Este proceso consiste en darle a la leche un mayor golpe de calor, por un corto período de tiempo. Es decir, en lugar de los 70 grados, por 15 segundos, a los que es calentada a través de la pasteurización tradicional, con la tecnología UHT, se calienta a 145-150 grados por 2 a 4 segundos.
“El efecto de tal proceso es la prolongación de la vida de la leche sin refrigeración ni preservantes o aditivos. Es 100 por ciento natural y en anaqueles a temperatura ambiente (toda vez el empaque no sea abierto) se conserva fresca hasta por seis meses”, añade Avendaño.
Otros secretos
Los envases asépticos que también fabrica Tetrapak contribuyen a la mejor conservación del producto. Según indica Avendaño, estos poseen seis capas: una de cartón (la más gruesa); otra de aluminio (que sirve como barrera contra la luz y el aire); y cuatro de polietileno (que mantienen aislado el líquido del cartón o del aluminio).
En su parte externa el empaque tiene una lámina delgada de polietileno que lo protege contra la humedad.
Y por último, también el envasado está libre de cualquier tipo de contaminación ambiental. “Cuando está procesada la leche se introduce al envase y esta tarea se ejecuta dentro de una cámara aséptica”, indica el profesional.
Morales opina que el método UHT es eficiente para eliminar la flora bacteriana presente en la leche, sin echar a perder la parte nutritiva.
A su vez, añade que otra manera de procesar la leche es a través de la uperización, que consiste en calentar la leche a través de lanzarle vapor, luego se retira el exceso de agua y listo.
Fuentes: Ma.
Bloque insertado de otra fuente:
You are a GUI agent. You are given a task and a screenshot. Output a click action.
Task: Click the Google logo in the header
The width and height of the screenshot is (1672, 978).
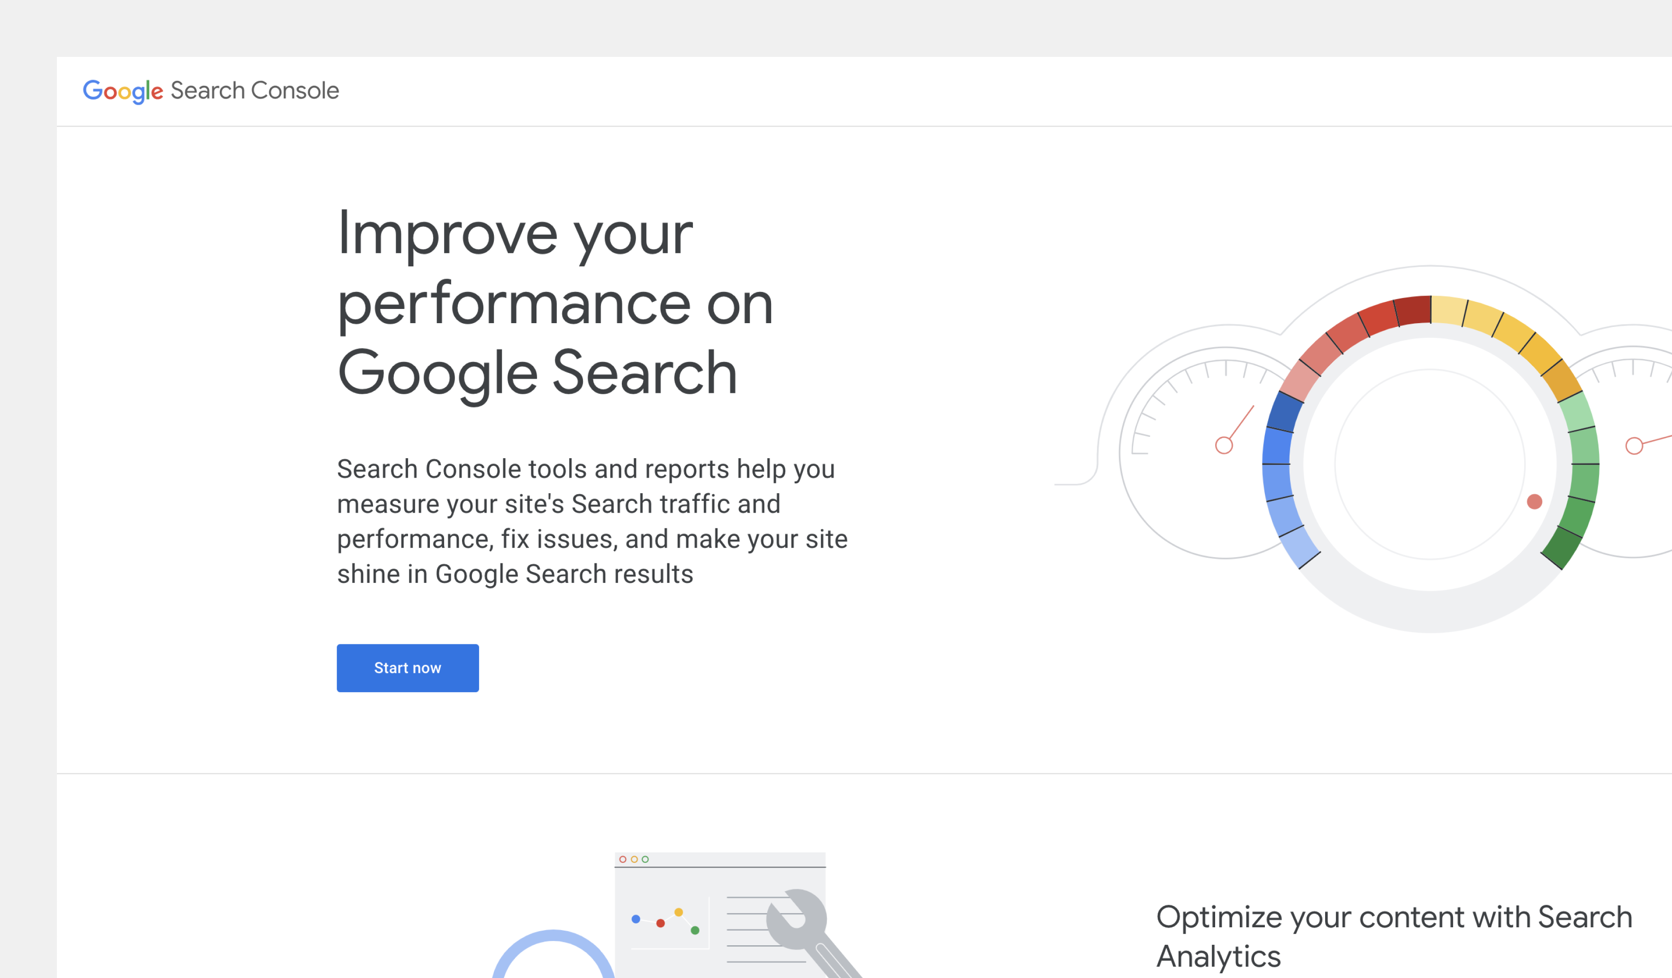tap(123, 91)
Lucía Rodríguez: 2362-3741; Luis Morales: luisvetgt@yahoo.com; Patricio Avendaño: patricio.avendano@tetrapak.com
Siempre fresca
Si adquiere leche en polvo, siga correctamente las indicaciones de cómo prepararla.
Así evitará diluirla en exceso o dejarla demasiado concentrada, indica la nutricionista María Lucía Rodríguez.
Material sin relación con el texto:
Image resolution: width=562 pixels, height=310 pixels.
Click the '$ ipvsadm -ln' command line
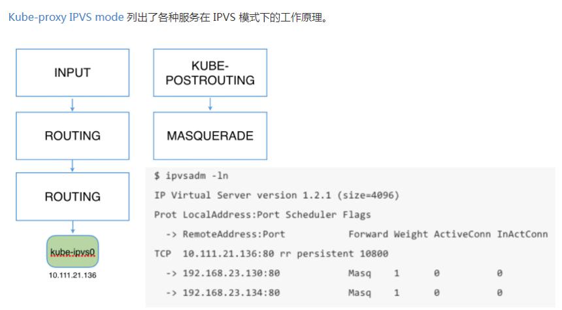point(191,176)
Las distintas presentaciones de leche que hay en el mercado están fortificadas con hierro y niacina, elementos de los que carece en forma natural.
Los saborizantes que se han creado para hacer más atractivo el producto a los infantes, también suelen estar fortificados, pero muchas veces poseen azúcar extra, por lo que es más saludable añadirle una fruta licuada.
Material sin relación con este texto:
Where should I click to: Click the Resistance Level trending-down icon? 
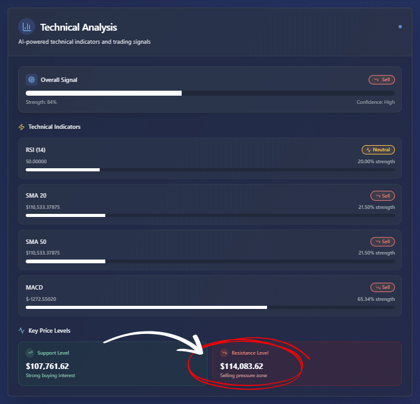224,353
El mejor sustituto de la leche es la incaparina y otra opción nutritiva es la leche de soya.
A niños de 0 a 6 meses hay que darles exclusivamente leche materna.
El médico veterinario Luis Morales recomienda revisar siempre el buen estado de los empaques de la leche que adquiera, la fecha de vencimiento y la higiene de los anaqueles.
Los envases después de abiertos tienen que refrigerarse.
En el caso de la leche empacada en bolsas siempre tiene que estar en estantes fríos.
Complete el menú de la familia con frutas y vegetales frescos.